*** MATERIAL FOR THIS EXERCISE ***

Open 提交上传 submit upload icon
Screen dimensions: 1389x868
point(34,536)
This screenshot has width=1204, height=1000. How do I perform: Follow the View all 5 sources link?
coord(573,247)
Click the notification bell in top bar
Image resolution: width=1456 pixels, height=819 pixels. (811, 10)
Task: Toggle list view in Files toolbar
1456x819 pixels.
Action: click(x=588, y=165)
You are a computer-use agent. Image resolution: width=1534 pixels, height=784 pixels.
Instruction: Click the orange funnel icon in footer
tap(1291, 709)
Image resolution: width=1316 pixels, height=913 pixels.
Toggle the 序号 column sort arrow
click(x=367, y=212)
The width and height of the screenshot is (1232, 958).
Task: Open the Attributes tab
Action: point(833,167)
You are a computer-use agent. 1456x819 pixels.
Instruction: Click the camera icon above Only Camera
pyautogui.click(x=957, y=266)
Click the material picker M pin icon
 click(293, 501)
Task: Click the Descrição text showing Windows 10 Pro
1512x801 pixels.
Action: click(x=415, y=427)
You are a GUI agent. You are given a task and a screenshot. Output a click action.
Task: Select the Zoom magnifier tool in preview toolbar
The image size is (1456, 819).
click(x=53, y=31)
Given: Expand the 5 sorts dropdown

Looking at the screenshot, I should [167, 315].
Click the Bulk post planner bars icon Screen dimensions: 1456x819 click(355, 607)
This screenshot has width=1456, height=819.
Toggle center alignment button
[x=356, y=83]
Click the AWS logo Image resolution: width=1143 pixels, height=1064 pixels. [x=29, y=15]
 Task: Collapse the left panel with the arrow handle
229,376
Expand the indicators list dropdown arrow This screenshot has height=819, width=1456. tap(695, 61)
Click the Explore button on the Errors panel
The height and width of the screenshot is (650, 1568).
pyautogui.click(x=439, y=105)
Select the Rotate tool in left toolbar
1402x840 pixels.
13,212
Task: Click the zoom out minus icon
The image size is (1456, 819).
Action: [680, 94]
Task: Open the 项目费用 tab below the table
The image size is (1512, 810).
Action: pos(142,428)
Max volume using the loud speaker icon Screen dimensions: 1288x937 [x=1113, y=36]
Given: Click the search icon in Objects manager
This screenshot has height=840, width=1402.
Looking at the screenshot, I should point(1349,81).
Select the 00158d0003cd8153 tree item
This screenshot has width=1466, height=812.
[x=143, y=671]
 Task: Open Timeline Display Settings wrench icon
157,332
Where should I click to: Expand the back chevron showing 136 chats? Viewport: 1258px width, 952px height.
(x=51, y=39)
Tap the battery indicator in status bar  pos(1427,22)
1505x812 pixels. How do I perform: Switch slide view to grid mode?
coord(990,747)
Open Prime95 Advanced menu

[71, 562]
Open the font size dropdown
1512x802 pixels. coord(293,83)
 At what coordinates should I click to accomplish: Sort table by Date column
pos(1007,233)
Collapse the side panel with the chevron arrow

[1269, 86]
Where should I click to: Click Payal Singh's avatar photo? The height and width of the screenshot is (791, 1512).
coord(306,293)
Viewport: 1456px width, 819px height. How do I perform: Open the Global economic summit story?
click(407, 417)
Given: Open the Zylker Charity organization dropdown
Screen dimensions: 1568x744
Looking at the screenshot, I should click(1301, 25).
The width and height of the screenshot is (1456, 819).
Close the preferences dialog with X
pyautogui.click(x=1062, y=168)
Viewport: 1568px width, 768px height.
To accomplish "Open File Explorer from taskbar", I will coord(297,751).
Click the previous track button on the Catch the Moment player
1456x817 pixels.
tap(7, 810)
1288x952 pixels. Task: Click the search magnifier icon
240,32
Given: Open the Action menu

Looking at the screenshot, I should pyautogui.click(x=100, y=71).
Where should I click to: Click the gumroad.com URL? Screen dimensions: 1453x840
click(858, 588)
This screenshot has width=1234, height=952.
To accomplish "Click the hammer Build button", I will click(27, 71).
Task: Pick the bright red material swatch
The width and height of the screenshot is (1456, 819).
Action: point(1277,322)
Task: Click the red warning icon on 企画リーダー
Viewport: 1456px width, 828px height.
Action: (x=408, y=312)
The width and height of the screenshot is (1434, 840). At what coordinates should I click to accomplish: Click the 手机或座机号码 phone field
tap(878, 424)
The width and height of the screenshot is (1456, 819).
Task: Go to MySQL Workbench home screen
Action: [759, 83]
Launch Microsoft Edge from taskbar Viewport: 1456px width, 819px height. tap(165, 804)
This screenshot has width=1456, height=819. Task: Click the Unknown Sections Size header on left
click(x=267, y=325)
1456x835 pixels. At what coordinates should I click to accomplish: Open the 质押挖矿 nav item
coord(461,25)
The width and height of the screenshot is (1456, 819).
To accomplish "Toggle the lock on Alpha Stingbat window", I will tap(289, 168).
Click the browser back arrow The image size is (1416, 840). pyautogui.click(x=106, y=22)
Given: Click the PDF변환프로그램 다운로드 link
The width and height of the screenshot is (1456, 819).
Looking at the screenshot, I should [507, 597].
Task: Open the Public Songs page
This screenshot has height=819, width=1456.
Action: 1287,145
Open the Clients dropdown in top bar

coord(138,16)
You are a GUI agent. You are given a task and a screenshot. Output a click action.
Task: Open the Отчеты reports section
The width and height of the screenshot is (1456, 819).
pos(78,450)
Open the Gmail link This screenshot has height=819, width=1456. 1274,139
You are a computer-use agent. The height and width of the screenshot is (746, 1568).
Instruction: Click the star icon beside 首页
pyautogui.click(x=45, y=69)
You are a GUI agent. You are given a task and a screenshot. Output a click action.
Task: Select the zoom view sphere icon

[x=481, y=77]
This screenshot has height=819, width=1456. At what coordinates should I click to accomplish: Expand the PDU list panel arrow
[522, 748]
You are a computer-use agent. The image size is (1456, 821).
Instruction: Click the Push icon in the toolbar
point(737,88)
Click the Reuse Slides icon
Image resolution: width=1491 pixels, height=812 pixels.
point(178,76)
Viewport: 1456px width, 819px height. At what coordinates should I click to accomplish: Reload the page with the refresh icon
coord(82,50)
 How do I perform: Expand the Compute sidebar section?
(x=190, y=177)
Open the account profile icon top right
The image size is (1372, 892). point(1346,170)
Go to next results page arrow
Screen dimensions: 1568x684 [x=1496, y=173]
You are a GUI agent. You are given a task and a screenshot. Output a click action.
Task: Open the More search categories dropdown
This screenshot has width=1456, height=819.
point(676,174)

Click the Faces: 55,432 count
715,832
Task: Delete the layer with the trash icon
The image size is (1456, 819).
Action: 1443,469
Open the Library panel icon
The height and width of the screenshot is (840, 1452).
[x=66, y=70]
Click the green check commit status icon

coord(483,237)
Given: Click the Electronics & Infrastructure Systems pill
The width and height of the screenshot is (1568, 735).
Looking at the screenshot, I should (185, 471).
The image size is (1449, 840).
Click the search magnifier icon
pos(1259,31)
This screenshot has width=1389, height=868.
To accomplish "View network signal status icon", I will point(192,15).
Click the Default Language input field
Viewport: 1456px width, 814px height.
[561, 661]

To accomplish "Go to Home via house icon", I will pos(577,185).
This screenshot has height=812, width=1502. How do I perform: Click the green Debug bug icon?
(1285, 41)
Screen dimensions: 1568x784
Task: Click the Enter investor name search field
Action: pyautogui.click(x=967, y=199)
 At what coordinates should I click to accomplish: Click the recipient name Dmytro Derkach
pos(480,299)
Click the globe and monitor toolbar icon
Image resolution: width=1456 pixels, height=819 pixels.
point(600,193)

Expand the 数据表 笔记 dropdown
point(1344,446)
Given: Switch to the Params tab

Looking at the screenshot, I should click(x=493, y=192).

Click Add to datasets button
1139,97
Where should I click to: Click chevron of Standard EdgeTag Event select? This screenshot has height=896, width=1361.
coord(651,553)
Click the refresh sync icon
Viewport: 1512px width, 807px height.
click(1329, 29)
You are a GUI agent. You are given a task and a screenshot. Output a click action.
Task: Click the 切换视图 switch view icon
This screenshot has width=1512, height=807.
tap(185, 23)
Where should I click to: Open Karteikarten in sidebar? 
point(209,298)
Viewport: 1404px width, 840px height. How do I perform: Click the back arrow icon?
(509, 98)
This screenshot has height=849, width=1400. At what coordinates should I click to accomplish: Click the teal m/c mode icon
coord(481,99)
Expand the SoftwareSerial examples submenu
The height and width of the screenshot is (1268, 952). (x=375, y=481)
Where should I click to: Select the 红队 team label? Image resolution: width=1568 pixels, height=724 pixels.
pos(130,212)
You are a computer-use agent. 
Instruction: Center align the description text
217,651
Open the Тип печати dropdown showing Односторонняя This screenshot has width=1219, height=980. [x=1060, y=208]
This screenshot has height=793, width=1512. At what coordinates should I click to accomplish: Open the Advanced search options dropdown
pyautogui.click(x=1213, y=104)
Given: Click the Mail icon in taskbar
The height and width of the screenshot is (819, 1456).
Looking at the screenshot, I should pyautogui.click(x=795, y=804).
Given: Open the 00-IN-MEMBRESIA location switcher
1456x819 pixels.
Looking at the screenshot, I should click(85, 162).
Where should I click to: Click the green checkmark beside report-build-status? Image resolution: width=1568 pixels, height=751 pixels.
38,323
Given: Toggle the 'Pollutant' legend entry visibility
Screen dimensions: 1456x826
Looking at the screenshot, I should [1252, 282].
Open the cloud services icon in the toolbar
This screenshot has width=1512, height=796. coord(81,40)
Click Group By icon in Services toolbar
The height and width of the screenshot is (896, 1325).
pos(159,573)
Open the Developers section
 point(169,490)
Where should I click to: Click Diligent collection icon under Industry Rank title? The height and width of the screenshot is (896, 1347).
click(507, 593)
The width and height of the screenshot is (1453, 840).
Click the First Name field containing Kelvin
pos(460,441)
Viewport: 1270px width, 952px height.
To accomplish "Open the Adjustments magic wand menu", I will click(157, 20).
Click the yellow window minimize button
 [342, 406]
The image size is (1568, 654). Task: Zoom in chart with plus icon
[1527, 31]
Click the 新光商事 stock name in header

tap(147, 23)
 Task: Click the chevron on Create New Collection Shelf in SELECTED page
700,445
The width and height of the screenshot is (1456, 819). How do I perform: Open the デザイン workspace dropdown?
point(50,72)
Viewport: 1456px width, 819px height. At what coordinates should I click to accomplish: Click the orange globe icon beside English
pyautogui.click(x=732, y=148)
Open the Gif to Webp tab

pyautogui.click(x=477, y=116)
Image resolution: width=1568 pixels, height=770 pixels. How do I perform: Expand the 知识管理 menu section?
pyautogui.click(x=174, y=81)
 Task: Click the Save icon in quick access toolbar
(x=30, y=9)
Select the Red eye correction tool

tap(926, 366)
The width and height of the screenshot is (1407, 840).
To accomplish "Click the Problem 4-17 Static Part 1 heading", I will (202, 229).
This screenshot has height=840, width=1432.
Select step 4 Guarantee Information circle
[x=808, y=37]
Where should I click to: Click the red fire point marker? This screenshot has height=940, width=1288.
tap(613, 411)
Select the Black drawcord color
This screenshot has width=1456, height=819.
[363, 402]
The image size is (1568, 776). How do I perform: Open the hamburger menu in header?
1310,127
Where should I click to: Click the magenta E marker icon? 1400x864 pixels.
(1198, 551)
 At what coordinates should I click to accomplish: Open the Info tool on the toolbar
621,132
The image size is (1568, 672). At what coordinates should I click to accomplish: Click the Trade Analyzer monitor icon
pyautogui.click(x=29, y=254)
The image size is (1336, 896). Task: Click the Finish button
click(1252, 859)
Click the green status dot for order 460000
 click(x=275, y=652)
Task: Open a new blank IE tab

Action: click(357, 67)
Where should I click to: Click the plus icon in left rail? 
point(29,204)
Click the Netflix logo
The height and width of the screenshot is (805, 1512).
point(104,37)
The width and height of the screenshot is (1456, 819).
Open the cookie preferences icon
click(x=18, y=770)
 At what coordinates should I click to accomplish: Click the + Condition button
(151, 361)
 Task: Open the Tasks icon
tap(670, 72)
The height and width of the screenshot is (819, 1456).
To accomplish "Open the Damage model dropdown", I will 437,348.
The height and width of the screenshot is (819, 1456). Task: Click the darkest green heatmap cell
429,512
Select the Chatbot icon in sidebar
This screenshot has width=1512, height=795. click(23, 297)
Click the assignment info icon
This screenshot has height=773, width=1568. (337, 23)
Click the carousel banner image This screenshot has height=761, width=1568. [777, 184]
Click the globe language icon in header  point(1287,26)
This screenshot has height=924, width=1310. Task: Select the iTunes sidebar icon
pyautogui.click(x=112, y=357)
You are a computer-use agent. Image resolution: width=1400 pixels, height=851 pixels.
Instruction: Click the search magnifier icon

*** End of MATERIAL FOR THIS EXERCISE ***

**WHAT THIS TASK INVOLVES:** Your job is to copy out every line from the records above that has the word "computer".

**ANSWER TO THIS EXERCISE:**
You are a computer-use agent. Image resolution: width=1534 pixels, height=784 pixels.
You are a computer-use agent. 1456x819 pixels.
You are a computer-use agent. The height and width of the screenshot is (746, 1568).
You are a computer-use agent. The image size is (1456, 821).
You are a computer-use agent. 
You are a computer-use agent. Image resolution: width=1400 pixels, height=851 pixels.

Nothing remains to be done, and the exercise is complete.